**WHAT TO PRODUCE**
In the response, each entry below should appear again exactly as given.
- - -
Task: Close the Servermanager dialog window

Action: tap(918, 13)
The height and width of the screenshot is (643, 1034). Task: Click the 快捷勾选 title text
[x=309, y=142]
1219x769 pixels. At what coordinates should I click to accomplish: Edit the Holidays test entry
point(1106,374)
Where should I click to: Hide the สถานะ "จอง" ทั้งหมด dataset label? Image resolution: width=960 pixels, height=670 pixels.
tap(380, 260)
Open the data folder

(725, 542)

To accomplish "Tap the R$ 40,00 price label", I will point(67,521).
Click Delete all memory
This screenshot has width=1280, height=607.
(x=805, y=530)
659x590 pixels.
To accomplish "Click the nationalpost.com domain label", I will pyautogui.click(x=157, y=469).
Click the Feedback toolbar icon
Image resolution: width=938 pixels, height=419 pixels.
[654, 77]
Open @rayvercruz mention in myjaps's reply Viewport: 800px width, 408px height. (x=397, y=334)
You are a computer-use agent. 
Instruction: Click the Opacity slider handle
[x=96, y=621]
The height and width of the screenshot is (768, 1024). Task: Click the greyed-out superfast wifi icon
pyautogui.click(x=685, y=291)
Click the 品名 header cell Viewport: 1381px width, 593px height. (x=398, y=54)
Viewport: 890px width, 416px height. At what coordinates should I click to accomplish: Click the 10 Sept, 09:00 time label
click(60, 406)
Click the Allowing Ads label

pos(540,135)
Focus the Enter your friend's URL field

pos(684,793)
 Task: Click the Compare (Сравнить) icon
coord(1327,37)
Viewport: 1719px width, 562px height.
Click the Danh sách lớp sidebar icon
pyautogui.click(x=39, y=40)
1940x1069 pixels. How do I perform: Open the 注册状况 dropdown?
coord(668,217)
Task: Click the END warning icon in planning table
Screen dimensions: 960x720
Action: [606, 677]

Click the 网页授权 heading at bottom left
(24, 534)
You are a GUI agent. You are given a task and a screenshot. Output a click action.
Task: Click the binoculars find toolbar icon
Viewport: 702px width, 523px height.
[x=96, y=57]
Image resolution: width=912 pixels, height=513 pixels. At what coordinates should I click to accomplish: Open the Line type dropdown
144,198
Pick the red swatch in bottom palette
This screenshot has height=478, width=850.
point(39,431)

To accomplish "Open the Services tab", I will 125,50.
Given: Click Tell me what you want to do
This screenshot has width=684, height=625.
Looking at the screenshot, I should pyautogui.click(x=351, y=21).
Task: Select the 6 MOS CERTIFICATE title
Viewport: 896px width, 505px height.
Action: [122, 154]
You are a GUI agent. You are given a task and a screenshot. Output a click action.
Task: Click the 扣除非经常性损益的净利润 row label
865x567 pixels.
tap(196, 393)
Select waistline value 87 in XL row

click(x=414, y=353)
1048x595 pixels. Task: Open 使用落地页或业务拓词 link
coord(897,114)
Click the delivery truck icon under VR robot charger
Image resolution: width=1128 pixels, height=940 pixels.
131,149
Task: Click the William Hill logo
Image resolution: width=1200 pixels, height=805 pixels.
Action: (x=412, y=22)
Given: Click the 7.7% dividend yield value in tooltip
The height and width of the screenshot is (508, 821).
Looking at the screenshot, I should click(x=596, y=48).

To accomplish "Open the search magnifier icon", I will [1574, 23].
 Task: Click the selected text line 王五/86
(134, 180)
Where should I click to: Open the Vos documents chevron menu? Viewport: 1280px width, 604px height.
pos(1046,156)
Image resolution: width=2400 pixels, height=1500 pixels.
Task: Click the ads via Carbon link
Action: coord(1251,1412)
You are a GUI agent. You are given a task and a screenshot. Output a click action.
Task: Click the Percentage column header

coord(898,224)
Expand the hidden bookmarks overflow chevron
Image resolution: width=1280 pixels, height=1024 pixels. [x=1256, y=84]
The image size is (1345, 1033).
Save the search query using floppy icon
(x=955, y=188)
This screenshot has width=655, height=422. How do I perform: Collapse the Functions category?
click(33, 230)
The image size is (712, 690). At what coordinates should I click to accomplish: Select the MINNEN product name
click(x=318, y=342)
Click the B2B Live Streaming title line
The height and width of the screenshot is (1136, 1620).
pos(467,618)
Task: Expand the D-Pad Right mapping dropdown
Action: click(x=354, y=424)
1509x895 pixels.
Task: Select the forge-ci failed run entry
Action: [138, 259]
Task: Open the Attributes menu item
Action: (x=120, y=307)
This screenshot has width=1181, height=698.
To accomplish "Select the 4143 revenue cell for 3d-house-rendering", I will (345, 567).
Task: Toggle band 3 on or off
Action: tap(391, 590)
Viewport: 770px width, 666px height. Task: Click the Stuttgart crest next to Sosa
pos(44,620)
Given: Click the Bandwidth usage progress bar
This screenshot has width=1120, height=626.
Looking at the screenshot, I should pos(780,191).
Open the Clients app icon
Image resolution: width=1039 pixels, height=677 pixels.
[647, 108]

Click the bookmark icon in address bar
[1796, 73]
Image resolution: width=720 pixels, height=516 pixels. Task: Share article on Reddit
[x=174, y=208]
- - -
**RESULT**
Task: Close the Servermanager dialog window

Action: tap(918, 13)
The height and width of the screenshot is (643, 1034). Task: Click the 快捷勾选 title text
[x=309, y=142]
1219x769 pixels. At what coordinates should I click to accomplish: Edit the Holidays test entry
point(1106,374)
Where should I click to: Hide the สถานะ "จอง" ทั้งหมด dataset label? Image resolution: width=960 pixels, height=670 pixels.
tap(380, 260)
Open the data folder

(725, 542)

To accomplish "Tap the R$ 40,00 price label", I will point(67,521).
Click Delete all memory
This screenshot has width=1280, height=607.
(x=805, y=530)
659x590 pixels.
To accomplish "Click the nationalpost.com domain label", I will pyautogui.click(x=157, y=469).
Click the Feedback toolbar icon
Image resolution: width=938 pixels, height=419 pixels.
[654, 77]
Open @rayvercruz mention in myjaps's reply Viewport: 800px width, 408px height. (x=397, y=334)
You are a computer-use agent. 
Instruction: Click the Opacity slider handle
[x=96, y=621]
The height and width of the screenshot is (768, 1024). Task: Click the greyed-out superfast wifi icon
pyautogui.click(x=685, y=291)
Click the 品名 header cell Viewport: 1381px width, 593px height. (x=398, y=54)
Viewport: 890px width, 416px height. At what coordinates should I click to accomplish: Click the 10 Sept, 09:00 time label
click(60, 406)
Click the Allowing Ads label

pos(540,135)
Focus the Enter your friend's URL field

pos(684,793)
 Task: Click the Compare (Сравнить) icon
coord(1327,37)
Viewport: 1719px width, 562px height.
Click the Danh sách lớp sidebar icon
pyautogui.click(x=39, y=40)
1940x1069 pixels. How do I perform: Open the 注册状况 dropdown?
coord(668,217)
Task: Click the END warning icon in planning table
Screen dimensions: 960x720
Action: [606, 677]

Click the 网页授权 heading at bottom left
(24, 534)
You are a GUI agent. You are given a task and a screenshot. Output a click action.
Task: Click the binoculars find toolbar icon
Viewport: 702px width, 523px height.
[x=96, y=57]
Image resolution: width=912 pixels, height=513 pixels. At what coordinates should I click to accomplish: Open the Line type dropdown
144,198
Pick the red swatch in bottom palette
This screenshot has height=478, width=850.
point(39,431)

To accomplish "Open the Services tab", I will 125,50.
Given: Click Tell me what you want to do
This screenshot has width=684, height=625.
Looking at the screenshot, I should pyautogui.click(x=351, y=21).
Task: Select the 6 MOS CERTIFICATE title
Viewport: 896px width, 505px height.
Action: [122, 154]
You are a GUI agent. You are given a task and a screenshot. Output a click action.
Task: Click the 扣除非经常性损益的净利润 row label
865x567 pixels.
tap(196, 393)
Select waistline value 87 in XL row

click(x=414, y=353)
1048x595 pixels. Task: Open 使用落地页或业务拓词 link
coord(897,114)
Click the delivery truck icon under VR robot charger
Image resolution: width=1128 pixels, height=940 pixels.
131,149
Task: Click the William Hill logo
Image resolution: width=1200 pixels, height=805 pixels.
Action: (x=412, y=22)
Given: Click the 7.7% dividend yield value in tooltip
The height and width of the screenshot is (508, 821).
Looking at the screenshot, I should click(x=596, y=48).

To accomplish "Open the search magnifier icon", I will [1574, 23].
 Task: Click the selected text line 王五/86
(134, 180)
Where should I click to: Open the Vos documents chevron menu? Viewport: 1280px width, 604px height.
pos(1046,156)
Image resolution: width=2400 pixels, height=1500 pixels.
Task: Click the ads via Carbon link
Action: coord(1251,1412)
You are a GUI agent. You are given a task and a screenshot. Output a click action.
Task: Click the Percentage column header

coord(898,224)
Expand the hidden bookmarks overflow chevron
Image resolution: width=1280 pixels, height=1024 pixels. [x=1256, y=84]
The image size is (1345, 1033).
Save the search query using floppy icon
(x=955, y=188)
This screenshot has width=655, height=422. How do I perform: Collapse the Functions category?
click(33, 230)
The image size is (712, 690). At what coordinates should I click to accomplish: Select the MINNEN product name
click(x=318, y=342)
Click the B2B Live Streaming title line
The height and width of the screenshot is (1136, 1620).
pos(467,618)
Task: Expand the D-Pad Right mapping dropdown
Action: click(x=354, y=424)
1509x895 pixels.
Task: Select the forge-ci failed run entry
Action: [138, 259]
Task: Open the Attributes menu item
Action: (x=120, y=307)
This screenshot has width=1181, height=698.
To accomplish "Select the 4143 revenue cell for 3d-house-rendering", I will (345, 567).
Task: Toggle band 3 on or off
Action: tap(391, 590)
Viewport: 770px width, 666px height. Task: Click the Stuttgart crest next to Sosa
pos(44,620)
Given: Click the Bandwidth usage progress bar
This screenshot has width=1120, height=626.
Looking at the screenshot, I should pos(780,191).
Open the Clients app icon
Image resolution: width=1039 pixels, height=677 pixels.
[647, 108]

Click the bookmark icon in address bar
[1796, 73]
Image resolution: width=720 pixels, height=516 pixels. Task: Share article on Reddit
[x=174, y=208]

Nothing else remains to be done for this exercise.